Country risk is low to moderate in India, with the OECD giving India a country risk score of 3; scores comparable with the Philippines, Thailand and Indonesia. This indicates a relatively low to moderate likelihood that India will be unable and/or unwilling to meet its external debt obligations—though individual private debtors can and do default. Payment delays are an issue in India. According to the Atradius Payment Practices Barometer, the proportion of overdue domestic business to business (B2B) invoices increased again to 58% in 2018. This contrasts with 37% in Australia. But the Indian government has introduced more effective bankruptcy and insolvency laws that should make it easier for creditors to seek repayment from debtors who are in arrears.

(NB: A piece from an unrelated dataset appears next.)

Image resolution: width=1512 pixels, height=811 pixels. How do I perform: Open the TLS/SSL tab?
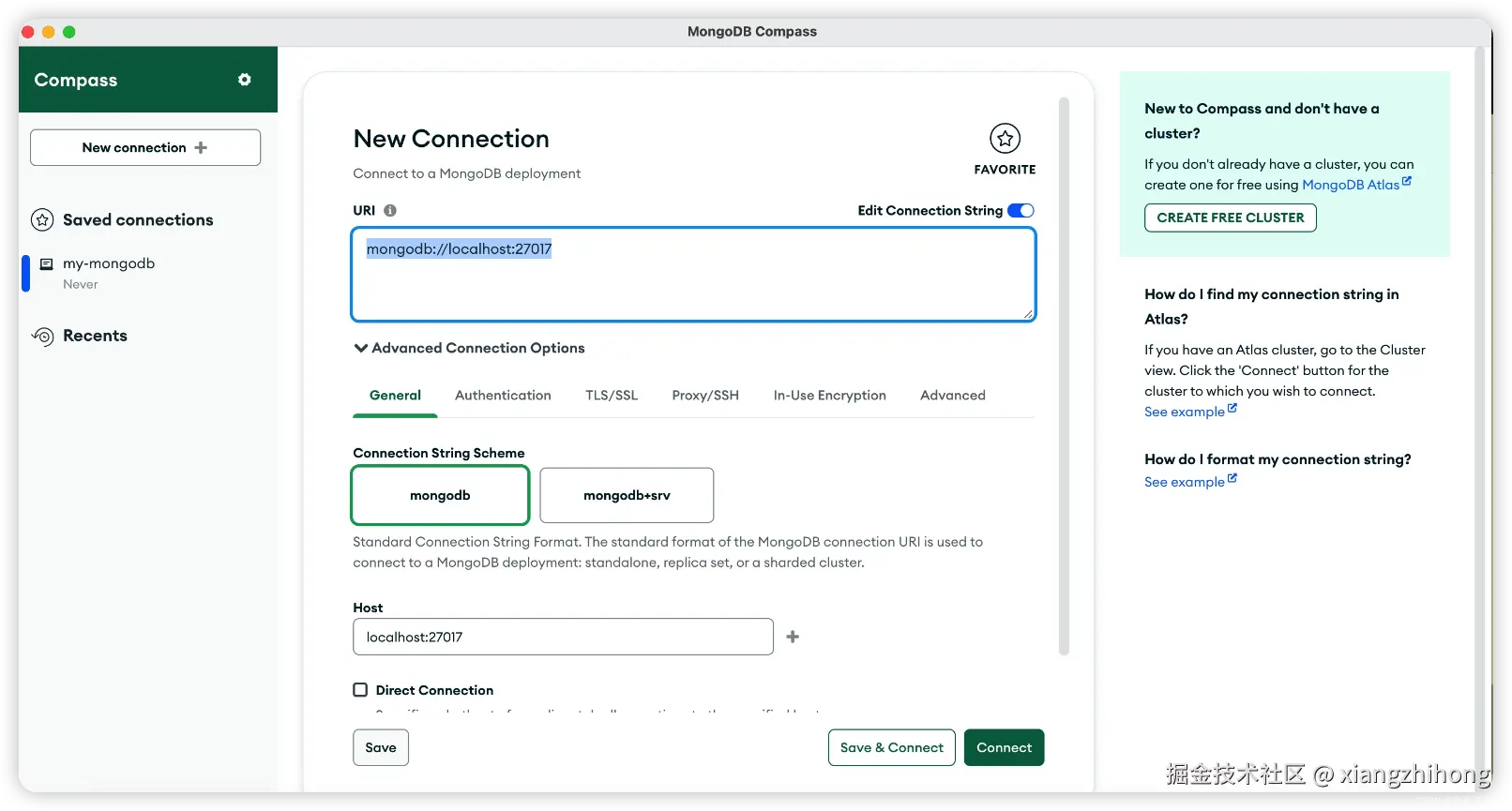click(612, 396)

India’s is ranked 77 out of a possible 190 on the World Bank’s ease of doing business scorecard. Dealing with construction permits, trading across borders, protecting minority investors, getting electricity and credit are easier in India relative to most emerging Asian economies. But enforcing contracts, starting a business, paying taxes and registering business are still difficult. Prime Minister Modi aims to get India within the top 30 economies by 2020.
The risk of expropriation in India is low to moderate. But under legislative enforcement (Enemy Property Act -1968), over 2,100 properties were seized during the wars with Pakistan and China in the 1960s. Even though India has reversed its stance on systematic expropriation, the volatile economic environment suggests that government interference may still be a possibility.
India’s political risk is low to moderate. India scores above the emerging and developing Asian averages on all governance indicators except for political stability and absence of violence.